Start of Data provided

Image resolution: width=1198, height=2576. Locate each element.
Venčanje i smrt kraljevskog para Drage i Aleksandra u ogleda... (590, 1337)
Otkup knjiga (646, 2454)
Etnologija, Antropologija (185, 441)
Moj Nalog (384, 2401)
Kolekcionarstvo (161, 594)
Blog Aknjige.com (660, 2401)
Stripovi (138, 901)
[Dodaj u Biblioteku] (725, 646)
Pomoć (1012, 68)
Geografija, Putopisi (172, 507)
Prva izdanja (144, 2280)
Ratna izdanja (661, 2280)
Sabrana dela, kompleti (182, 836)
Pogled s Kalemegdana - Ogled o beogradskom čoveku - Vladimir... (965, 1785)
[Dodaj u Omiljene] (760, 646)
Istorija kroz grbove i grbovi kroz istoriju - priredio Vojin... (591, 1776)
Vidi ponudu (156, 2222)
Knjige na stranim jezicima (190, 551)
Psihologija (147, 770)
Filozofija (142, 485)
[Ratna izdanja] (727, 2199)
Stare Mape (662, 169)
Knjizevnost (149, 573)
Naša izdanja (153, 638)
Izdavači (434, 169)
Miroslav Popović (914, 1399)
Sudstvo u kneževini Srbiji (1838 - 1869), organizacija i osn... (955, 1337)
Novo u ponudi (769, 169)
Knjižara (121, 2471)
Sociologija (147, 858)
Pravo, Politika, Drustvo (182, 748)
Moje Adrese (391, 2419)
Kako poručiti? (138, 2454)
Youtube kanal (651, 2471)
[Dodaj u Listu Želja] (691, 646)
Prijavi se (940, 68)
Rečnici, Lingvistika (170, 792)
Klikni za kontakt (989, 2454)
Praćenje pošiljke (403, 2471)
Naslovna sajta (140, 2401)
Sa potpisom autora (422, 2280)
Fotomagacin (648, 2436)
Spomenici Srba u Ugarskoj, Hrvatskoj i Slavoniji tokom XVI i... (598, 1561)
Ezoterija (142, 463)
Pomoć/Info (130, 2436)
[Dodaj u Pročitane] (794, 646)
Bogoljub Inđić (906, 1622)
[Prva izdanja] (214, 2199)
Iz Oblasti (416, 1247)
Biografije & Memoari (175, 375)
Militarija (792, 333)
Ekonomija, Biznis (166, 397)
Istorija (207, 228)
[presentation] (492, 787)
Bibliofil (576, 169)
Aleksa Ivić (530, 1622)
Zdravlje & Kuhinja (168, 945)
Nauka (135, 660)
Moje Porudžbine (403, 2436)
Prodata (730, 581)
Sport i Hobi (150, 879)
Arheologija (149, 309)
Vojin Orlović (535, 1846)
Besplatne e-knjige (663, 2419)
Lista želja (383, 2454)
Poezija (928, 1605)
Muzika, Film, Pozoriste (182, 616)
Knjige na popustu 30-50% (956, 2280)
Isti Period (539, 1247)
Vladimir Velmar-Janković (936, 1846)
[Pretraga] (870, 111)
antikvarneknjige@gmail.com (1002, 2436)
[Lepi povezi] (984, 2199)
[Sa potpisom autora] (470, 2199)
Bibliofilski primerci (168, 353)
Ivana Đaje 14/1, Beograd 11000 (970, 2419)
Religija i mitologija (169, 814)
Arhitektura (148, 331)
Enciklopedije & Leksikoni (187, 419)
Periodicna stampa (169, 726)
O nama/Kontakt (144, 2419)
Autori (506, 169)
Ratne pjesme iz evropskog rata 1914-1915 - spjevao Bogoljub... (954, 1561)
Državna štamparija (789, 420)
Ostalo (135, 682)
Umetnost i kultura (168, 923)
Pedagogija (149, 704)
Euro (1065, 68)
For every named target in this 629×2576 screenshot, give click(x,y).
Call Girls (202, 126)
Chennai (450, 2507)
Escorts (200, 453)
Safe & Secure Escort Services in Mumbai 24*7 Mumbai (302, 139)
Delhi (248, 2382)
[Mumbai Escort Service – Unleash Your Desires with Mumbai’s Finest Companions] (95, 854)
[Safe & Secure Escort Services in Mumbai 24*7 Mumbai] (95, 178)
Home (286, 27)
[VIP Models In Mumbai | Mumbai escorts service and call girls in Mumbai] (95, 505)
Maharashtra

End of Data provided

Your goal: Return, with no change at all, every line in the entries above from the line containing "[Pretraga] (870, 111)" through the line containing "Euro (1065, 68)".

The answer:
[Pretraga] (870, 111)
antikvarneknjige@gmail.com (1002, 2436)
[Lepi povezi] (984, 2199)
[Sa potpisom autora] (470, 2199)
Bibliofilski primerci (168, 353)
Ivana Đaje 14/1, Beograd 11000 (970, 2419)
Religija i mitologija (169, 814)
Arhitektura (148, 331)
Enciklopedije & Leksikoni (187, 419)
Periodicna stampa (169, 726)
O nama/Kontakt (144, 2419)
Autori (506, 169)
Ratne pjesme iz evropskog rata 1914-1915 - spjevao Bogoljub... (954, 1561)
Državna štamparija (789, 420)
Ostalo (135, 682)
Umetnost i kultura (168, 923)
Pedagogija (149, 704)
Euro (1065, 68)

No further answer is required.